◆ WORK INSTRUCTIONS:
1 – In the text below about the Bill's new immigration offences, which clause adds a new component to the existing offence?
2 – From the text below about the Bill's new immigration offences, reproduce the stretch from "This part of" through "valid entry clearance." word for word.

This part of the Bill also puts in place a system for regulating work in UK territorial waters – something which will be of great interest to the fishing industry. Finally, and perhaps unexpectedly, it makes some positive changes to the Home Office’s power to remove people in the UK unlawfully, aimed at ensuring that they have access to the courts before they are removed.

New criminal offences

Arriving in the UK without a visa

A person who is not a British citizen commits a criminal offence if he or she knowingly enters the UK in breach of a deportation order or without permission (referred to as “leave”).

Clause 37 of the Bill adds a new component to this existing offence. It makes it an offence for someone who requires entry clearance to arrive in the UK without valid entry clearance.

An entry clearance is a visa issued before travel (it then becomes “leave to enter” when the person enters the UK). The burden of proving that a person holds valid entry clearance lies on that person. This is concerning, given that EU citizens are not routinely given any physical evidence of their entry clearance (if they apply using the UK Immigration: ID Check app, no visa vignette is placed in their passport).

As CJ previously highlighted, the key addition to the offence is to make “arrival” an offence. This, in the words of the explanatory memorandum, is being done because:

The concept of “entering the UK without leave” has caused difficulties about precisely what “entering” means.

◆ PROVIDED MATERIAL:
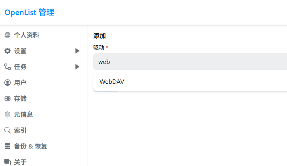Open the 个人资料 menu item

[x=27, y=35]
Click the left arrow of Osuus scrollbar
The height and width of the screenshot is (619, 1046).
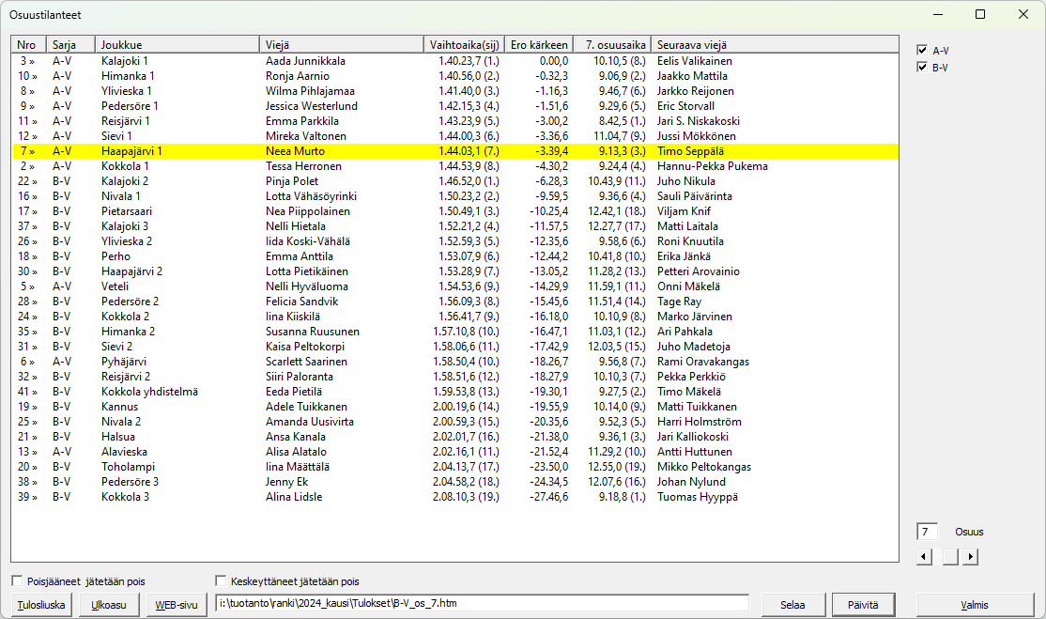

◆ RESPONSES BY TASK:
1 – Clause 37.

2 –
This part of the Bill also puts in place a system for regulating work in UK territorial waters – something which will be of great interest to the fishing industry. Finally, and perhaps unexpectedly, it makes some positive changes to the Home Office’s power to remove people in the UK unlawfully, aimed at ensuring that they have access to the courts before they are removed.

New criminal offences

Arriving in the UK without a visa

A person who is not a British citizen commits a criminal offence if he or she knowingly enters the UK in breach of a deportation order or without permission (referred to as “leave”).

Clause 37 of the Bill adds a new component to this existing offence. It makes it an offence for someone who requires entry clearance to arrive in the UK without valid entry clearance.